Er zijn verschillende soorten longkanker. De snelstgroeiende en gevaarlijkste daarvan is het kleincellig carcinoom. Een longoperatie heeft alleen zin als de tumor nog niet te groot is en als de operatie geen organen in de buurt van de longen beschadigt, zoals het hart.
Bij de ene operatie wordt er meer verwijderd dan bij de andere; bij een segmentresectie alleen wat longweefsel, bij een lobectomie een longkwab; en bij een pneumectomie zelfs een hele long.

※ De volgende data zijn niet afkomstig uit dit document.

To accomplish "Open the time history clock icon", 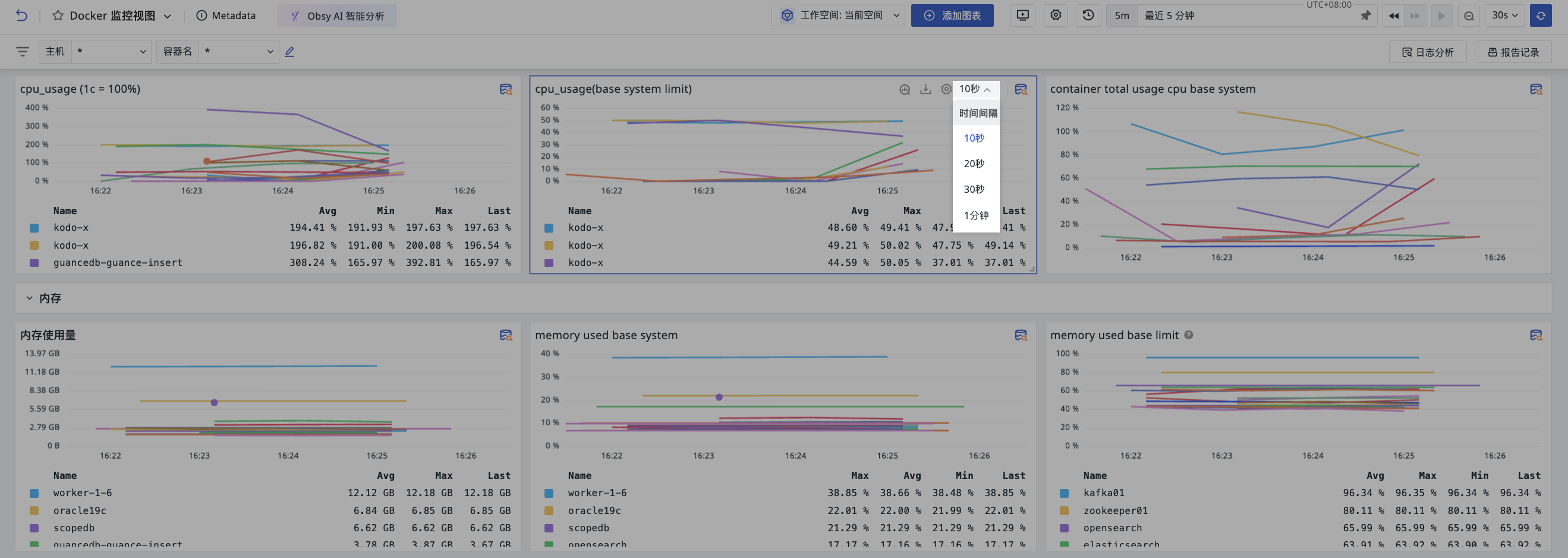I will (1088, 15).
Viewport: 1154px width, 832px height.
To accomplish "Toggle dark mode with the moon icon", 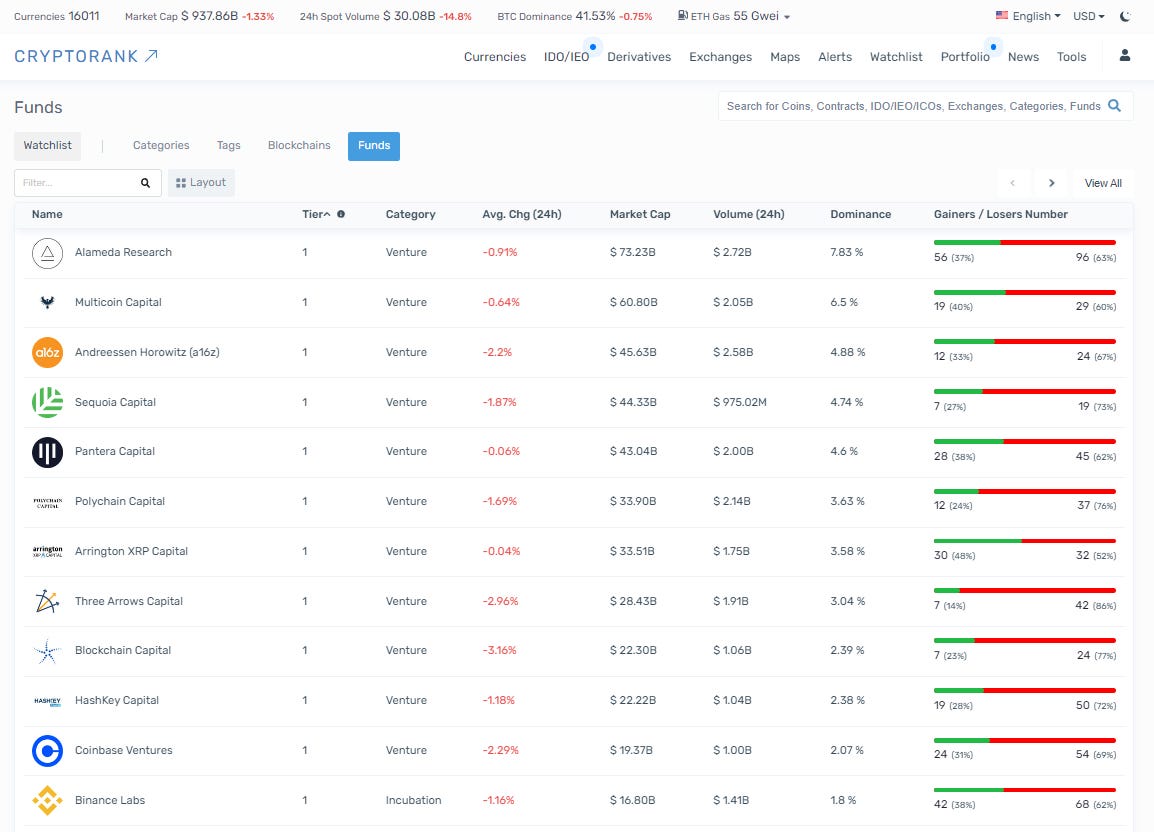I will coord(1127,16).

Na de operatie heeft de patiënt over het algemeen veel pijn waarvoor medicatie noodzakelijk is. De eerste dagen heeft de patiënt een drain in zijn borstkas om vocht en ontsnappende lucht af te voeren. De patiënt krijgt voor en na de operatie begeleiding van een fysiotherapeut om te leren op de juiste manier adem te halen en slijm op te hoesten.

Vragen om aan de chirurg te stellen:

  • Kunt u de gehele tumor verwijderen?
  • Hoeveel long(functie) houd ik over na de operatie?
  • Wat kan ik daar nog mee? Kan ik lopen? Werken? Sporten?